**ABOUT THIS TASK:** Render every line of the records below as a JSON list of strings, one string per line, with blank lines omitted.

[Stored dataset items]
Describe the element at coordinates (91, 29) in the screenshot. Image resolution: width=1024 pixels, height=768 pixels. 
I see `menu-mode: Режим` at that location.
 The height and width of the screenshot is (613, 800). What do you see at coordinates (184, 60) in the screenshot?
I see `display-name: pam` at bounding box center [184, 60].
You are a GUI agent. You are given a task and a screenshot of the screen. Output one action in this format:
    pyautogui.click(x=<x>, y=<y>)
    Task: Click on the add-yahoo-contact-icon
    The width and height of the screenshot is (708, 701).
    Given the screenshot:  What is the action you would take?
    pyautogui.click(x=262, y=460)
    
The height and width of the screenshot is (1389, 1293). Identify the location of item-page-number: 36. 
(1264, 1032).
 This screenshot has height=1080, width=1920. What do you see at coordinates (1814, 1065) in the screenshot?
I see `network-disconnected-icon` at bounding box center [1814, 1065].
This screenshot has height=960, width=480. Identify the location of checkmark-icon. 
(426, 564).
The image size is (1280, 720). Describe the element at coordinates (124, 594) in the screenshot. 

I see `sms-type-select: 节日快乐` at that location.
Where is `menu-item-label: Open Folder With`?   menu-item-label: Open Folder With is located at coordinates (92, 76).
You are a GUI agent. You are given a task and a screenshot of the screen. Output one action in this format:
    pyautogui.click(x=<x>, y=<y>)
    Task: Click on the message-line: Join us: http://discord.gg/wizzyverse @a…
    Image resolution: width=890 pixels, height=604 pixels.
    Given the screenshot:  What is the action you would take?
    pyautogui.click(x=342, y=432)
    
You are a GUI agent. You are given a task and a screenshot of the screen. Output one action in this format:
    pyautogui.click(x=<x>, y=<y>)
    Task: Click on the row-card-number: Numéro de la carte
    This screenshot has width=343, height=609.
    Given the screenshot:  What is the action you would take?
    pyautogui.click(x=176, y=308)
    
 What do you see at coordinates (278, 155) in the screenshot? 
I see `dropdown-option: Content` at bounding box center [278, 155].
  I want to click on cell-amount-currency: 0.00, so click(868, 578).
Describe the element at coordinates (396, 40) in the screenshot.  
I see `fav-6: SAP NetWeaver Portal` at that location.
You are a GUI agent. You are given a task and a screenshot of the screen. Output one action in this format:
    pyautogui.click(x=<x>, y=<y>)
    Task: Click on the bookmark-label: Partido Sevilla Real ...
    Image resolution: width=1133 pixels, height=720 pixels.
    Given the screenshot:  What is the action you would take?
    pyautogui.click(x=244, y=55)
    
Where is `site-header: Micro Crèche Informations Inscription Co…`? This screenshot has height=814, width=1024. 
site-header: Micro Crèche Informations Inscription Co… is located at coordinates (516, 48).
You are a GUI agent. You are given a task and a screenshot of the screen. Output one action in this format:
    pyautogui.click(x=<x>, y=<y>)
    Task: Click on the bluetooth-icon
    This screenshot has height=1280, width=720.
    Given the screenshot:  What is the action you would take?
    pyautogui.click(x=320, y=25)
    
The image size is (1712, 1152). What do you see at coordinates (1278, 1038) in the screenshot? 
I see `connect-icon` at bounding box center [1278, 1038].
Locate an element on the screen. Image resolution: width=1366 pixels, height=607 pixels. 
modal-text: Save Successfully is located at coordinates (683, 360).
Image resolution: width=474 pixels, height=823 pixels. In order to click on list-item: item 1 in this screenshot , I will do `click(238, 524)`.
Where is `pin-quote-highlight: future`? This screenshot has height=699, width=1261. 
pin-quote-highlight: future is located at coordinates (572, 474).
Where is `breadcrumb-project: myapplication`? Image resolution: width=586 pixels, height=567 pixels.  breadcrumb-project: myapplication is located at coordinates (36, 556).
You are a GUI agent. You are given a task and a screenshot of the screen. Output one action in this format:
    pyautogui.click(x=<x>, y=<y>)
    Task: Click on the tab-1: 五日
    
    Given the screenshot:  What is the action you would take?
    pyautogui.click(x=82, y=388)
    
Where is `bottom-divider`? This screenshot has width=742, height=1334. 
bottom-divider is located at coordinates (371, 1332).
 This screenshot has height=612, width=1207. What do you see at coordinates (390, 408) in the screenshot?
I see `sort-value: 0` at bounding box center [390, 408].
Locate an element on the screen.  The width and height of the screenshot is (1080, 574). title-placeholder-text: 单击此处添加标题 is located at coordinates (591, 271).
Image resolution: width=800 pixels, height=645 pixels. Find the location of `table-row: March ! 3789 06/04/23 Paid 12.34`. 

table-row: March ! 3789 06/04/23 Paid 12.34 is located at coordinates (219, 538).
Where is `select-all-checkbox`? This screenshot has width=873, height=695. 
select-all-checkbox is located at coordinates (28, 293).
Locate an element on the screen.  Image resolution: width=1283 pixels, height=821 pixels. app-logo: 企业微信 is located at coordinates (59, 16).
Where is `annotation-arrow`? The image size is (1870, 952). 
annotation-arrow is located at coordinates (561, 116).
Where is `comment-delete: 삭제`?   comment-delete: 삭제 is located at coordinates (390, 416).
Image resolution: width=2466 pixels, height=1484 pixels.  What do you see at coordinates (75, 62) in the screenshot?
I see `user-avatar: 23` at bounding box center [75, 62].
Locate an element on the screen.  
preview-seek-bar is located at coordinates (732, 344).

**RESPONSE TO THIS EXERCISE:**
[
  "Describe the element at coordinates (91, 29) in the screenshot. Image resolution: width=1024 pixels, height=768 pixels. ",
  "I see `menu-mode: Режим` at that location.",
  " The height and width of the screenshot is (613, 800). What do you see at coordinates (184, 60) in the screenshot?",
  "I see `display-name: pam` at bounding box center [184, 60].",
  "You are a GUI agent. You are given a task and a screenshot of the screen. Output one action in this format:",
  "    pyautogui.click(x=<x>, y=<y>)",
  "    Task: Click on the add-yahoo-contact-icon",
  "    The width and height of the screenshot is (708, 701).",
  "    Given the screenshot:  What is the action you would take?",
  "    pyautogui.click(x=262, y=460)",
  "The height and width of the screenshot is (1389, 1293). Identify the location of item-page-number: 36. ",
  "(1264, 1032).",
  " This screenshot has height=1080, width=1920. What do you see at coordinates (1814, 1065) in the screenshot?",
  "I see `network-disconnected-icon` at bounding box center [1814, 1065].",
  "This screenshot has height=960, width=480. Identify the location of checkmark-icon. ",
  "(426, 564).",
  "The image size is (1280, 720). Describe the element at coordinates (124, 594) in the screenshot. ",
  "I see `sms-type-select: 节日快乐` at that location.",
  "Where is `menu-item-label: Open Folder With`?   menu-item-label: Open Folder With is located at coordinates (92, 76).",
  "You are a GUI agent. You are given a task and a screenshot of the screen. Output one action in this format:",
  "    pyautogui.click(x=<x>, y=<y>)",
  "    Task: Click on the message-line: Join us: http://discord.gg/wizzyverse @a…",
  "    Image resolution: width=890 pixels, height=604 pixels.",
  "    Given the screenshot:  What is the action you would take?",
  "    pyautogui.click(x=342, y=432)",
  "You are a GUI agent. You are given a task and a screenshot of the screen. Output one action in this format:",
  "    pyautogui.click(x=<x>, y=<y>)",
  "    Task: Click on the row-card-number: Numéro de la carte",
  "    This screenshot has width=343, height=609.",
  "    Given the screenshot:  What is the action you would take?",
  "    pyautogui.click(x=176, y=308)",
  " What do you see at coordinates (278, 155) in the screenshot? ",
  "I see `dropdown-option: Content` at bounding box center [278, 155].",
  "  I want to click on cell-amount-currency: 0.00, so click(868, 578).",
  "Describe the element at coordinates (396, 40) in the screenshot.  ",
  "I see `fav-6: SAP NetWeaver Portal` at that location.",
  "You are a GUI agent. You are given a task and a screenshot of the screen. Output one action in this format:",
  "    pyautogui.click(x=<x>, y=<y>)",
  "    Task: Click on the bookmark-label: Partido Sevilla Real ...",
  "    Image resolution: width=1133 pixels, height=720 pixels.",
  "    Given the screenshot:  What is the action you would take?",
  "    pyautogui.click(x=244, y=55)",
  "Where is `site-header: Micro Crèche Informations Inscription Co…`? This screenshot has height=814, width=1024. ",
  "site-header: Micro Crèche Informations Inscription Co… is located at coordinates (516, 48).",
  "You are a GUI agent. You are given a task and a screenshot of the screen. Output one action in this format:",
  "    pyautogui.click(x=<x>, y=<y>)",
  "    Task: Click on the bluetooth-icon",
  "    This screenshot has height=1280, width=720.",
  "    Given the screenshot:  What is the action you would take?",
  "    pyautogui.click(x=320, y=25)",
  "The image size is (1712, 1152). What do you see at coordinates (1278, 1038) in the screenshot? ",
  "I see `connect-icon` at bounding box center [1278, 1038].",
  "Locate an element on the screen. Image resolution: width=1366 pixels, height=607 pixels. ",
  "modal-text: Save Successfully is located at coordinates (683, 360).",
  "Image resolution: width=474 pixels, height=823 pixels. In order to click on list-item: item 1 in this screenshot , I will do `click(238, 524)`.",
  "Where is `pin-quote-highlight: future`? This screenshot has height=699, width=1261. ",
  "pin-quote-highlight: future is located at coordinates (572, 474).",
  "Where is `breadcrumb-project: myapplication`? Image resolution: width=586 pixels, height=567 pixels.  breadcrumb-project: myapplication is located at coordinates (36, 556).",
  "You are a GUI agent. You are given a task and a screenshot of the screen. Output one action in this format:",
  "    pyautogui.click(x=<x>, y=<y>)",
  "    Task: Click on the tab-1: 五日",
  "    Given the screenshot:  What is the action you would take?",
  "    pyautogui.click(x=82, y=388)",
  "Where is `bottom-divider`? This screenshot has width=742, height=1334. ",
  "bottom-divider is located at coordinates (371, 1332).",
  " This screenshot has height=612, width=1207. What do you see at coordinates (390, 408) in the screenshot?",
  "I see `sort-value: 0` at bounding box center [390, 408].",
  "Locate an element on the screen.  The width and height of the screenshot is (1080, 574). title-placeholder-text: 单击此处添加标题 is located at coordinates (591, 271).",
  "Image resolution: width=800 pixels, height=645 pixels. Find the location of `table-row: March ! 3789 06/04/23 Paid 12.34`. ",
  "table-row: March ! 3789 06/04/23 Paid 12.34 is located at coordinates (219, 538).",
  "Where is `select-all-checkbox`? This screenshot has width=873, height=695. ",
  "select-all-checkbox is located at coordinates (28, 293).",
  "Locate an element on the screen.  Image resolution: width=1283 pixels, height=821 pixels. app-logo: 企业微信 is located at coordinates (59, 16).",
  "Where is `annotation-arrow`? The image size is (1870, 952). ",
  "annotation-arrow is located at coordinates (561, 116).",
  "Where is `comment-delete: 삭제`?   comment-delete: 삭제 is located at coordinates (390, 416).",
  "Image resolution: width=2466 pixels, height=1484 pixels.  What do you see at coordinates (75, 62) in the screenshot?",
  "I see `user-avatar: 23` at bounding box center [75, 62].",
  "Locate an element on the screen.  ",
  "preview-seek-bar is located at coordinates (732, 344)."
]